David Cronenbergs "Videodrome": 40 Jahre alt und relevanter denn je
Am 4. Februar 1983 hat David Cronenbergs (79) Science-Fiction-Dystopie "Videodrome" Kino-Premiere gefeiert. In einer Mischung aus morbider Symbolik und garstigem Body-Horror, die sich in all den Jahrzehnten zum Markenzeichen des kanadischen Filmemachers entwickelt hat, widmet er sich einem Gedankenspiel: Wie sehen die radikalsten Auswüchse aus, die die Medienlandschaft annehmen könnte?
In seinem Werk spricht Cronenberg Thematiken an, die auch vierzig Jahre später aktueller denn je sind - und für die ausgerechnet Hauptdarsteller James Woods (75) inzwischen ein trauriges Mahnmal darstellt.
Unterhaltung um jeden Preis
"Videodrome" erzählt die Geschichte des Kabelsender-Betreibers Max Renn (Woods), der stets auf der Suche nach dem nächsten Sensationsinhalt ist. Je verstörender das Gezeigte, umso größer sein Interesse. Als er eines Tages auf den titelgebenden Kanal "Videodrome" stößt, scheint die Spitze des Voyeurismus erreicht zu sein: Eine gewaltpornografische Sendung ohne erkennbare Handlung flimmert da plötzlich über seinen Bildschirm und der faszinierte Max ist sich sicher, darin die Zukunft des Fernsehens entdeckt zu haben.

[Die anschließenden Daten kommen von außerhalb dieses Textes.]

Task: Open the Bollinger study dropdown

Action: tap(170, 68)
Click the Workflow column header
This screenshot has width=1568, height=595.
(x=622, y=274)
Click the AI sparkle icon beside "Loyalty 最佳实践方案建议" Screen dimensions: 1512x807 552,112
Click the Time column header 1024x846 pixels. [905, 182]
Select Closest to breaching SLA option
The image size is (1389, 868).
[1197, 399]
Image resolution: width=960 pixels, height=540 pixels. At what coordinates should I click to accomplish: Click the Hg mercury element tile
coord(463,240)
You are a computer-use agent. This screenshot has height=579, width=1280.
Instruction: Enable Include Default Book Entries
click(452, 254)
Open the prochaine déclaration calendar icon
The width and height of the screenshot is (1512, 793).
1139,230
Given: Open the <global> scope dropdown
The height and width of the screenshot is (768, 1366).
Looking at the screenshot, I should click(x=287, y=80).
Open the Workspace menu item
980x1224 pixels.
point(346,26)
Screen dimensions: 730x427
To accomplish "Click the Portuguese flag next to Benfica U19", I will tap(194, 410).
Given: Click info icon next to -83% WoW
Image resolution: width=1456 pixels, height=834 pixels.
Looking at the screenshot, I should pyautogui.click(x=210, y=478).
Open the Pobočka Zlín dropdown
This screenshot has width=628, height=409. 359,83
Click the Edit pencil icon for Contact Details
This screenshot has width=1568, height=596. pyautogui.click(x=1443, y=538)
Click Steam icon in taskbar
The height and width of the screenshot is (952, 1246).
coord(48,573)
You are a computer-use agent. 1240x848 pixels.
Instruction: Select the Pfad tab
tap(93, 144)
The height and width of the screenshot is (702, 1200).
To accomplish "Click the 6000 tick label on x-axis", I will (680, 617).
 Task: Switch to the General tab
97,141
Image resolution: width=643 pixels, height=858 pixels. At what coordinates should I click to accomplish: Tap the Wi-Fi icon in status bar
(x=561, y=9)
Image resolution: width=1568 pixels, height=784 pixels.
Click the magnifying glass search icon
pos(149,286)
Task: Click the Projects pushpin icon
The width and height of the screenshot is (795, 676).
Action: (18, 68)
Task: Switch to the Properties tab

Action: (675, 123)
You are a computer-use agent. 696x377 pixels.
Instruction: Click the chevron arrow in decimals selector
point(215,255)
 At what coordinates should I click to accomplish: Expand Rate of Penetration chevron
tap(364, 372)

Weit gilt es nicht über den Tellerrand zu blicken, um in "Videodrome" überspitzte und pervertierte Formen des heutigen Trash-TVs zu finden. Menschen, die zur Unterhaltung schikaniert und vorgeführt werden. Sich verbal und zuweilen nonverbal an die Gurgel gehen. Sex vor Live-Kameras darbieten. Zusehende, die ein ums andere Mal fasziniert vor der Mattscheibe hängen und auf neue Eskalationsstufen hoffen. Und Inhalte, bei denen nie so ganz klar zu sein scheint, ob sie nun real oder fiktiv sind.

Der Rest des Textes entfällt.